2. Les résultats de la politique industrielle américaine

La portée des dispositifs énumérés ne doit pas être surestimée : ils ne permettent pas de traiter toutes les difficultés et les Etats-Unis connaissent, comme l’Europe, le phénomène des délocalisations et la désindustrialisation. Toutefois, l’efficacité du soutien public à l’innovation apparaît sans ambiguïté ; dans ce domaine, le volontarisme de l’Etat - qui tranche avec l’idéologie du « laissez faire » qui prévaut aujourd’hui à l’échelon européen - se traduit par des résultats positifs, dont les plus notables sont rappelés ci-dessous :

- les dépenses de R et D sont de 2,7% du PIB aux Etats-Unis, contre 2,2% en France et 1,9% en moyenne en Europe. En valeur absolue, le total des dépenses de recherche aux Etats-Unis est supérieur de 260 milliards de dollars à celui de l’Europe, soit une somme représentant plus de trente fois le budget communautaire annuel consacré à la recherche !

- le nombre de chercheurs pour 10.000 actifs est de 81 aux Etats-Unis, de 60 en France et de 49 en Europe ; dans le seul secteur des entreprises, toujours pour 10.000 actifs, il est de 70 aux Etats-Unis, de 30 en France et de 25 en Europe ; les dépense de recherche des PME américaines sont huit fois supérieures à celles des PME européennes !

- les dépenses pour l’enseignement supérieur représentent 2,7% du PIB aux Etats-Unis contre 1,1% en France et en Europe. La population américaine des 25-64 ans compte 37% de diplômés du supérieur, contre 23% en France et 24% en Europe.

Conclusion

Si le différentiel de croissance entre l’Europe et les Etats-Unis devait persister sur la tendance des dix dernières années, la richesse européenne par habitant en 2030 ne représenterait plus que 50% de celle des Etats-Unis. Malgré une population supérieure à celle des Etats-Unis, l’Europe ne pourrait pas faire contrepoids à la puissance américaine.

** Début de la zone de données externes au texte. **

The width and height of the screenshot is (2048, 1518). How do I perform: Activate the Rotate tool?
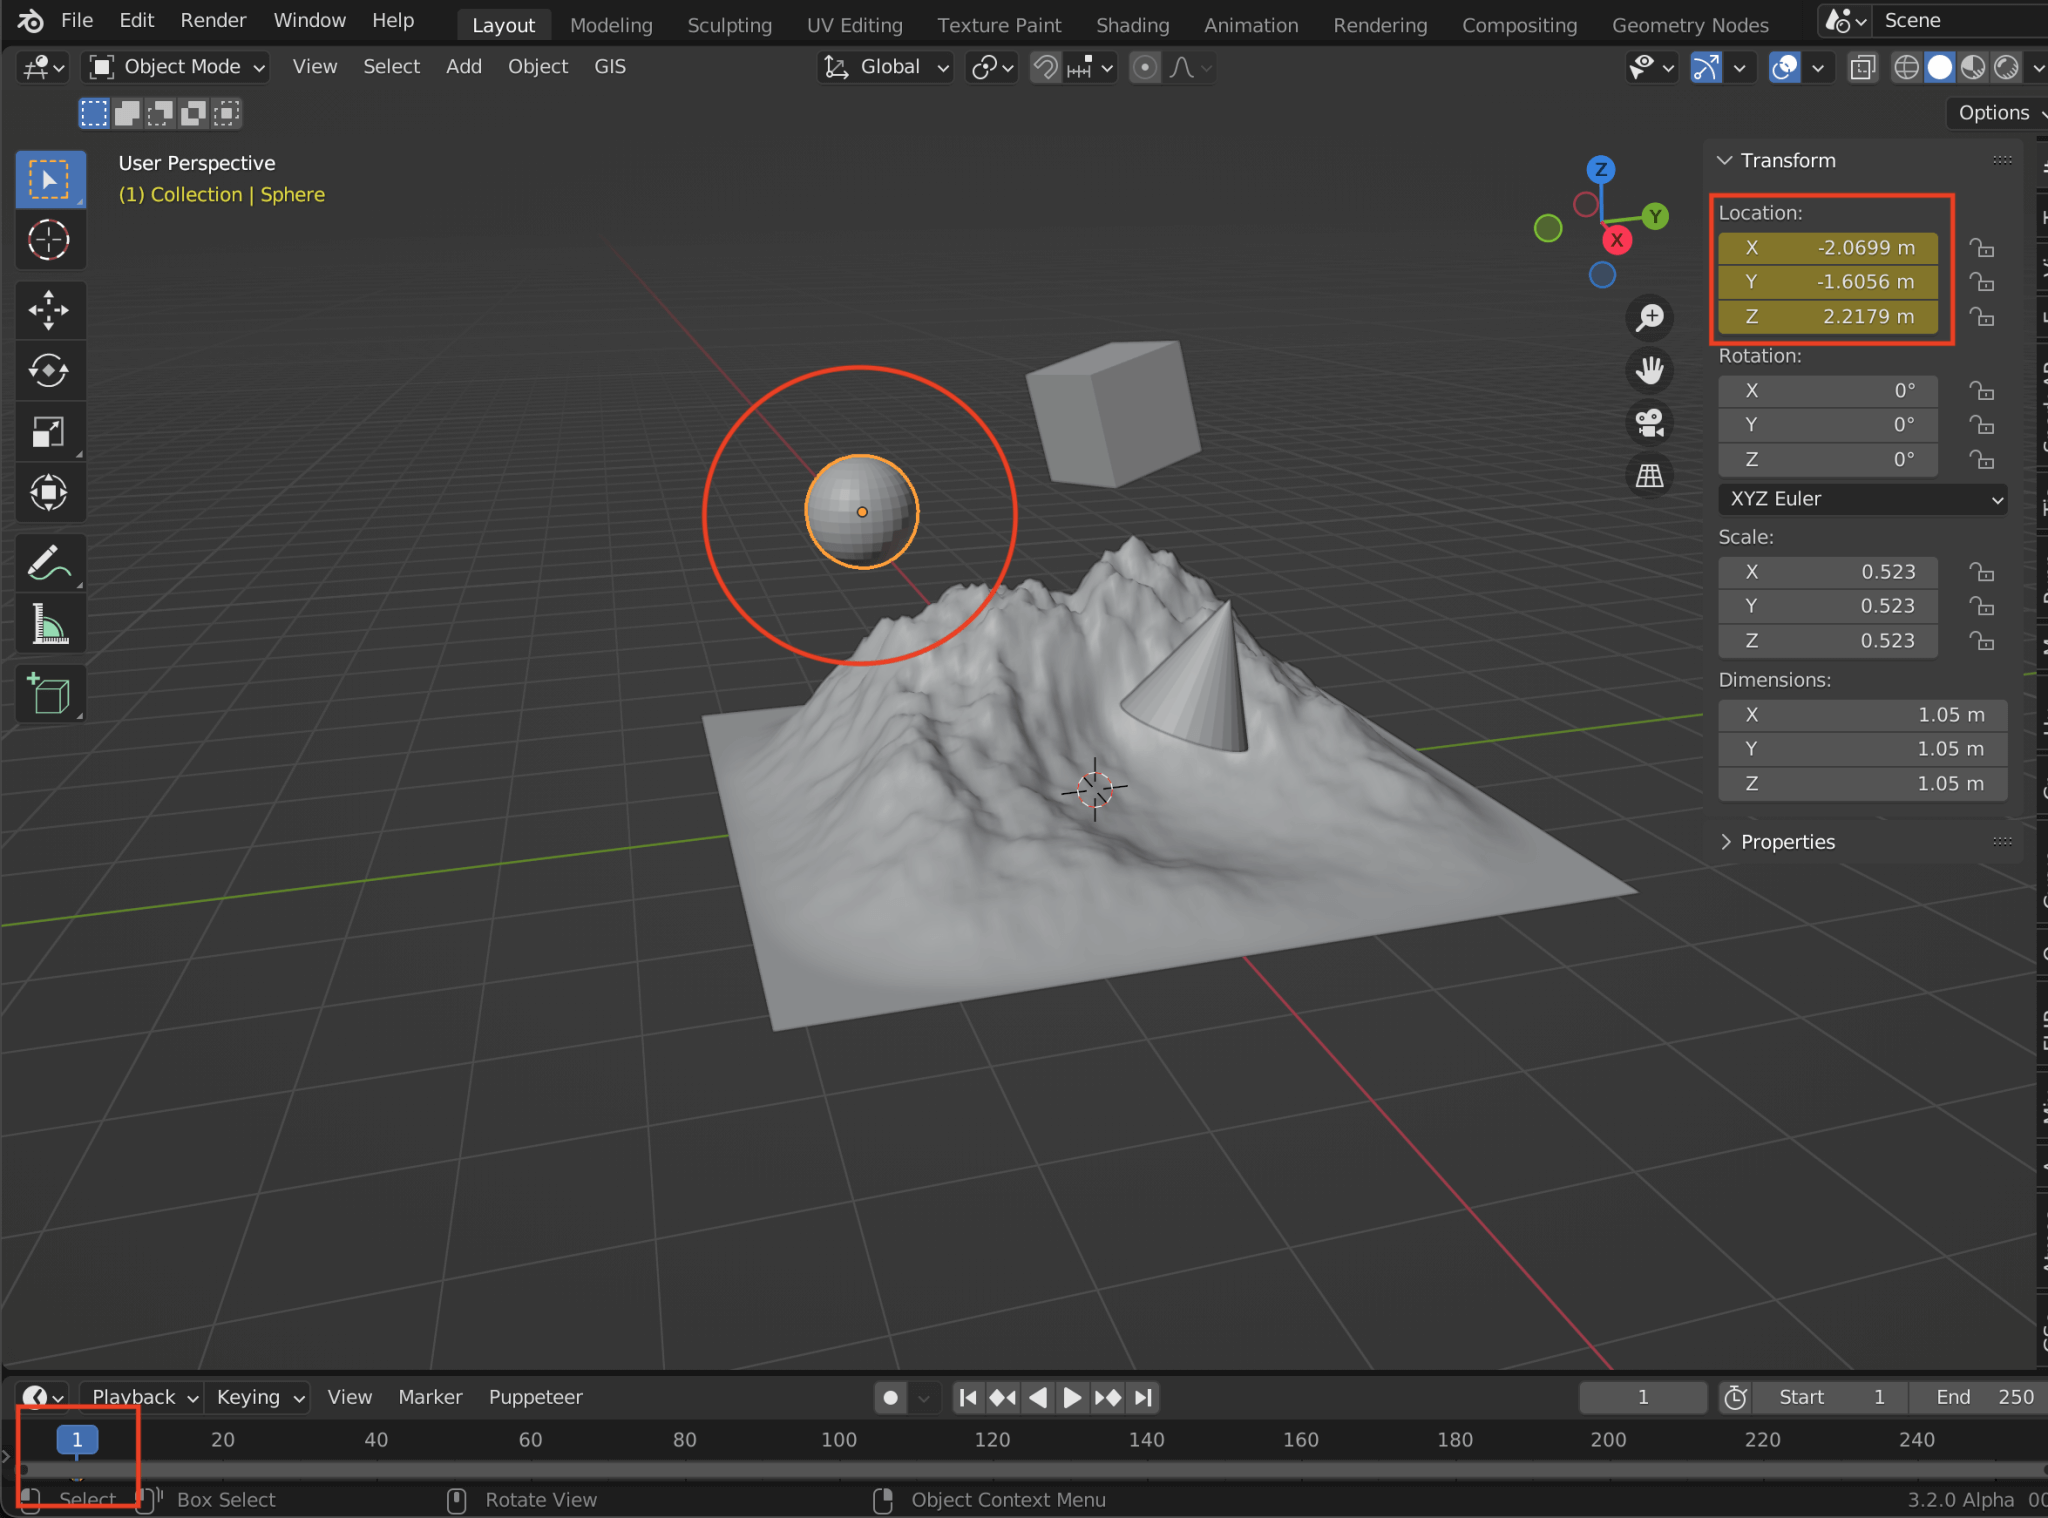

Pour tous ceux qui croient que l’Europe doit jouer un rôle dans le monde, un sursaut est urgent. Pour cela, il est nécessaire de sortir de l’incantation (les objectifs de Lisbonne, sans moyens correspondants), de renouer avec un volontarisme économique et politique qui est à l’origine de la construction européenne (CECA ou Euratom) et surtout de renoncer à un « laissez faire » que les autres économies, à commencer par les Etats-Unis, se gardent bien d’appliquer à elles-mêmes.

A lire pour en savoir plus : Alain Villemeur, La croissance américaine ou la main de l’Etat, Paris, Seuil, 2007.